══ RECORDS FOR PROCESSING ══

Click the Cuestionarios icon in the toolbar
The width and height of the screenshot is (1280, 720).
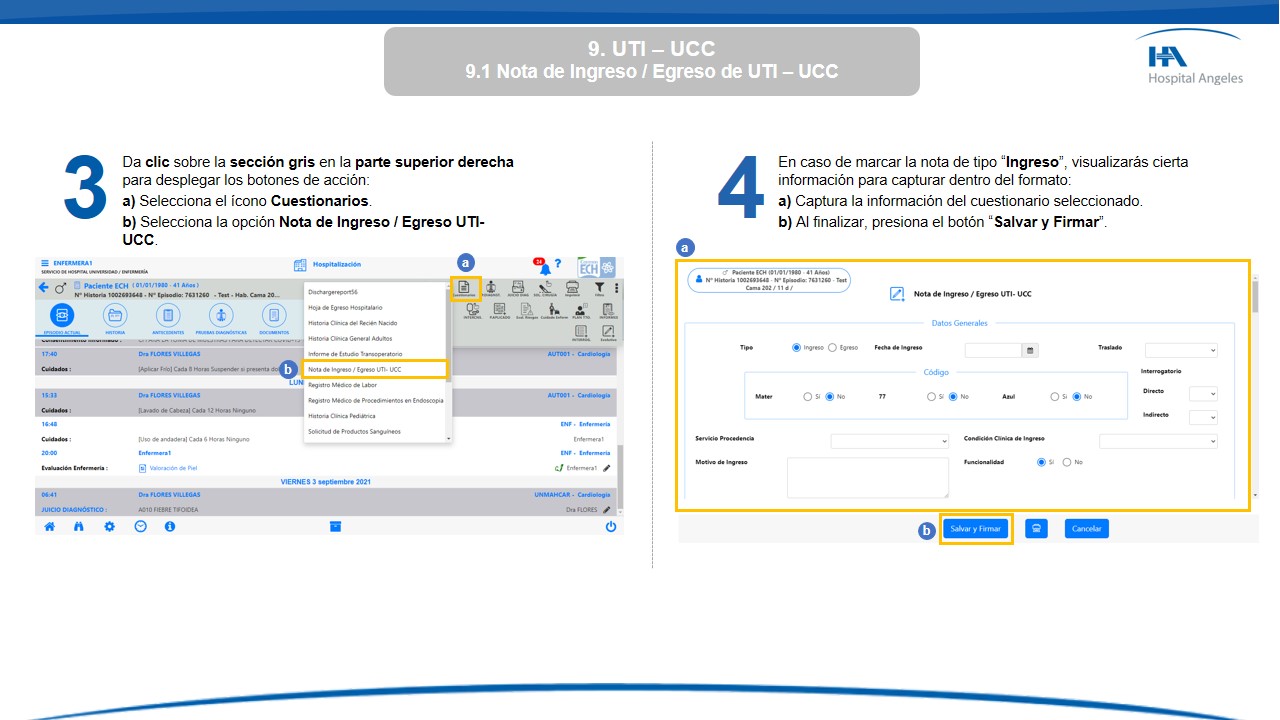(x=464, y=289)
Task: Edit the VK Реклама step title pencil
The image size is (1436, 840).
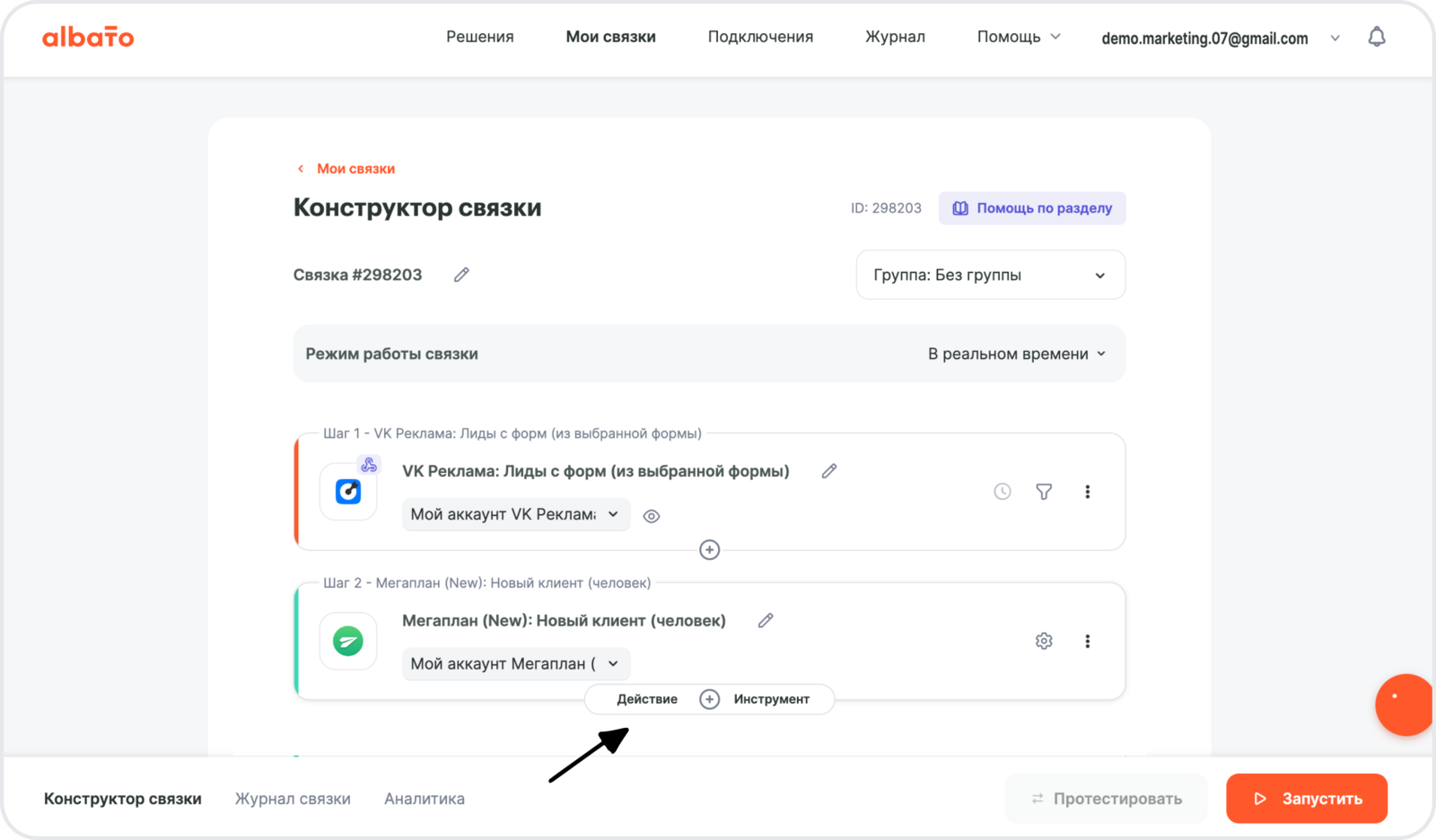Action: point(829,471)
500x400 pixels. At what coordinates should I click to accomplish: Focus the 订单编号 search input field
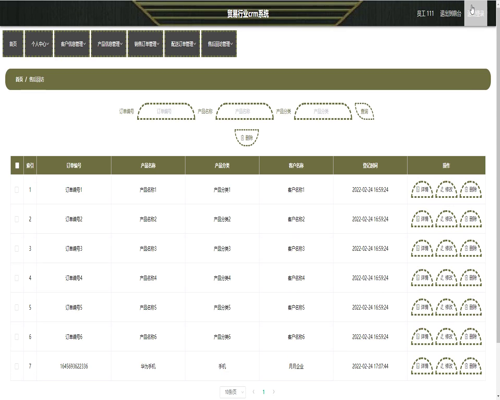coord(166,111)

═══

TASK TO COMPLETE:
Would you transcribe each of the entries exactly, skipping the pictures?

ANSWER TO THIS PROBLEM:
Click the Cuestionarios icon in the toolbar
The width and height of the screenshot is (1280, 720).
(x=464, y=289)
Task: Edit the VK Реклама step title pencil
The image size is (1436, 840).
Action: point(829,471)
500x400 pixels. At what coordinates should I click to accomplish: Focus the 订单编号 search input field
coord(166,111)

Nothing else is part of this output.